- Exercise objective: Can you quote the records below in full, word for word?

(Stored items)
Start of Block

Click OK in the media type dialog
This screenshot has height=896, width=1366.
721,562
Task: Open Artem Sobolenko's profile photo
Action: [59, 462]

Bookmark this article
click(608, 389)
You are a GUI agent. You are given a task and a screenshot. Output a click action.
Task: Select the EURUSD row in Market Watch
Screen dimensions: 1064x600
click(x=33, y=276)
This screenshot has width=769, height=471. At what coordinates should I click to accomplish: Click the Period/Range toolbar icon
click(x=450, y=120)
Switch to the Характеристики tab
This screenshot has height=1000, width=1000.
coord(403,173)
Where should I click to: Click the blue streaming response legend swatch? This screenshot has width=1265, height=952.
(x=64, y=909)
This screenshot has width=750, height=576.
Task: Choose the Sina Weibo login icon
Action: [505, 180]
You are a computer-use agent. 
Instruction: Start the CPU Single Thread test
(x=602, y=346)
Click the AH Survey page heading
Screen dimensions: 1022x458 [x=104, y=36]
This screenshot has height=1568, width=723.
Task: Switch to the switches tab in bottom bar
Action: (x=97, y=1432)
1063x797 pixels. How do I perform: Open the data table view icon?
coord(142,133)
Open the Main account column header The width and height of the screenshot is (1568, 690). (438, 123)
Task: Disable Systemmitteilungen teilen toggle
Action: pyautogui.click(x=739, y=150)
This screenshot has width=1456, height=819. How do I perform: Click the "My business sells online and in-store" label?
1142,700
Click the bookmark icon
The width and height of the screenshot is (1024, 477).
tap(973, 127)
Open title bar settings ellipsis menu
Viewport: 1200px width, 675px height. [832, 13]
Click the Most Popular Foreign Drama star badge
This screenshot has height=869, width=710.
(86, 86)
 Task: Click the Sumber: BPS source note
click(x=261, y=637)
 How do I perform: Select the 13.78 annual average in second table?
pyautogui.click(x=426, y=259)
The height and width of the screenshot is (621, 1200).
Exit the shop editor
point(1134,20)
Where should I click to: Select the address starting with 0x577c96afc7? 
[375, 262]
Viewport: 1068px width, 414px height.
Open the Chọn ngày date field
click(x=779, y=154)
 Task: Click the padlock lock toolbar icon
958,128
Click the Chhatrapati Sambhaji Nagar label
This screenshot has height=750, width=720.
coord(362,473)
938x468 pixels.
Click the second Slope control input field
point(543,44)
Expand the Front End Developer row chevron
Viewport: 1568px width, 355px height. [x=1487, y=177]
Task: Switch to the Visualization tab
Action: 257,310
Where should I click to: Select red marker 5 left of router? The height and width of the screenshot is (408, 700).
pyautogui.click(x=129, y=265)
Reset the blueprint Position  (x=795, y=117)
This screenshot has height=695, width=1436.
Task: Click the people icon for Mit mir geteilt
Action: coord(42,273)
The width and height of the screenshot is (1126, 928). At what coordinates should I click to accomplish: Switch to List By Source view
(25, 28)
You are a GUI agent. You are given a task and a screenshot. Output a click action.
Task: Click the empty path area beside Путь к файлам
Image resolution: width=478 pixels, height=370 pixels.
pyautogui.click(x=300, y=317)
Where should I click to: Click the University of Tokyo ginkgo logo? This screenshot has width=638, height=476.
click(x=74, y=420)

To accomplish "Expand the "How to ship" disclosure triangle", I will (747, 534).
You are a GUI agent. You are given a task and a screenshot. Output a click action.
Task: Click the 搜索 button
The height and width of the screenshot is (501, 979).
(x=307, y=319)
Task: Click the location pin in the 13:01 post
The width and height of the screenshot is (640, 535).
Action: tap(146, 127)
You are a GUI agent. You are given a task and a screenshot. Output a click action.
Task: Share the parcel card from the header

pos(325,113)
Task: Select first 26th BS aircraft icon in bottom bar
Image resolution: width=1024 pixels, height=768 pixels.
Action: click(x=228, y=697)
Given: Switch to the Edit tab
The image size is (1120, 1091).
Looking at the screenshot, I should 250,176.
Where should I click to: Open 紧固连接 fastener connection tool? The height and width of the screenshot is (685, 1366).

End of Block

- Solution to this problem:
Click OK in the media type dialog
This screenshot has height=896, width=1366.
721,562
Task: Open Artem Sobolenko's profile photo
Action: [59, 462]

Bookmark this article
click(608, 389)
You are a GUI agent. You are given a task and a screenshot. Output a click action.
Task: Select the EURUSD row in Market Watch
Screen dimensions: 1064x600
click(x=33, y=276)
This screenshot has width=769, height=471. At what coordinates should I click to accomplish: Click the Period/Range toolbar icon
click(x=450, y=120)
Switch to the Характеристики tab
This screenshot has height=1000, width=1000.
coord(403,173)
Where should I click to: Click the blue streaming response legend swatch? This screenshot has width=1265, height=952.
(x=64, y=909)
This screenshot has width=750, height=576.
Task: Choose the Sina Weibo login icon
Action: [505, 180]
You are a computer-use agent. 
Instruction: Start the CPU Single Thread test
(x=602, y=346)
Click the AH Survey page heading
Screen dimensions: 1022x458 [x=104, y=36]
This screenshot has height=1568, width=723.
Task: Switch to the switches tab in bottom bar
Action: (x=97, y=1432)
1063x797 pixels. How do I perform: Open the data table view icon?
coord(142,133)
Open the Main account column header The width and height of the screenshot is (1568, 690). (438, 123)
Task: Disable Systemmitteilungen teilen toggle
Action: pyautogui.click(x=739, y=150)
This screenshot has width=1456, height=819. How do I perform: Click the "My business sells online and in-store" label?
1142,700
Click the bookmark icon
The width and height of the screenshot is (1024, 477).
tap(973, 127)
Open title bar settings ellipsis menu
Viewport: 1200px width, 675px height. [832, 13]
Click the Most Popular Foreign Drama star badge
This screenshot has height=869, width=710.
(86, 86)
 Task: Click the Sumber: BPS source note
click(x=261, y=637)
 How do I perform: Select the 13.78 annual average in second table?
pyautogui.click(x=426, y=259)
The height and width of the screenshot is (621, 1200).
Exit the shop editor
point(1134,20)
Where should I click to: Select the address starting with 0x577c96afc7? 
[375, 262]
Viewport: 1068px width, 414px height.
Open the Chọn ngày date field
click(x=779, y=154)
 Task: Click the padlock lock toolbar icon
958,128
Click the Chhatrapati Sambhaji Nagar label
This screenshot has height=750, width=720.
coord(362,473)
938x468 pixels.
Click the second Slope control input field
point(543,44)
Expand the Front End Developer row chevron
Viewport: 1568px width, 355px height. [x=1487, y=177]
Task: Switch to the Visualization tab
Action: 257,310
Where should I click to: Select red marker 5 left of router? The height and width of the screenshot is (408, 700).
pyautogui.click(x=129, y=265)
Reset the blueprint Position  (x=795, y=117)
This screenshot has height=695, width=1436.
Task: Click the people icon for Mit mir geteilt
Action: coord(42,273)
The width and height of the screenshot is (1126, 928). At what coordinates should I click to accomplish: Switch to List By Source view
(25, 28)
You are a GUI agent. You are given a task and a screenshot. Output a click action.
Task: Click the empty path area beside Путь к файлам
Image resolution: width=478 pixels, height=370 pixels.
pyautogui.click(x=300, y=317)
Where should I click to: Click the University of Tokyo ginkgo logo? This screenshot has width=638, height=476.
click(x=74, y=420)

To accomplish "Expand the "How to ship" disclosure triangle", I will (747, 534).
You are a GUI agent. You are given a task and a screenshot. Output a click action.
Task: Click the 搜索 button
The height and width of the screenshot is (501, 979).
(x=307, y=319)
Task: Click the location pin in the 13:01 post
The width and height of the screenshot is (640, 535).
Action: tap(146, 127)
You are a GUI agent. You are given a task and a screenshot. Output a click action.
Task: Share the parcel card from the header

pos(325,113)
Task: Select first 26th BS aircraft icon in bottom bar
Image resolution: width=1024 pixels, height=768 pixels.
Action: click(x=228, y=697)
Given: Switch to the Edit tab
The image size is (1120, 1091).
Looking at the screenshot, I should 250,176.
Where should I click to: Open 紧固连接 fastener connection tool? The height and width of the screenshot is (685, 1366).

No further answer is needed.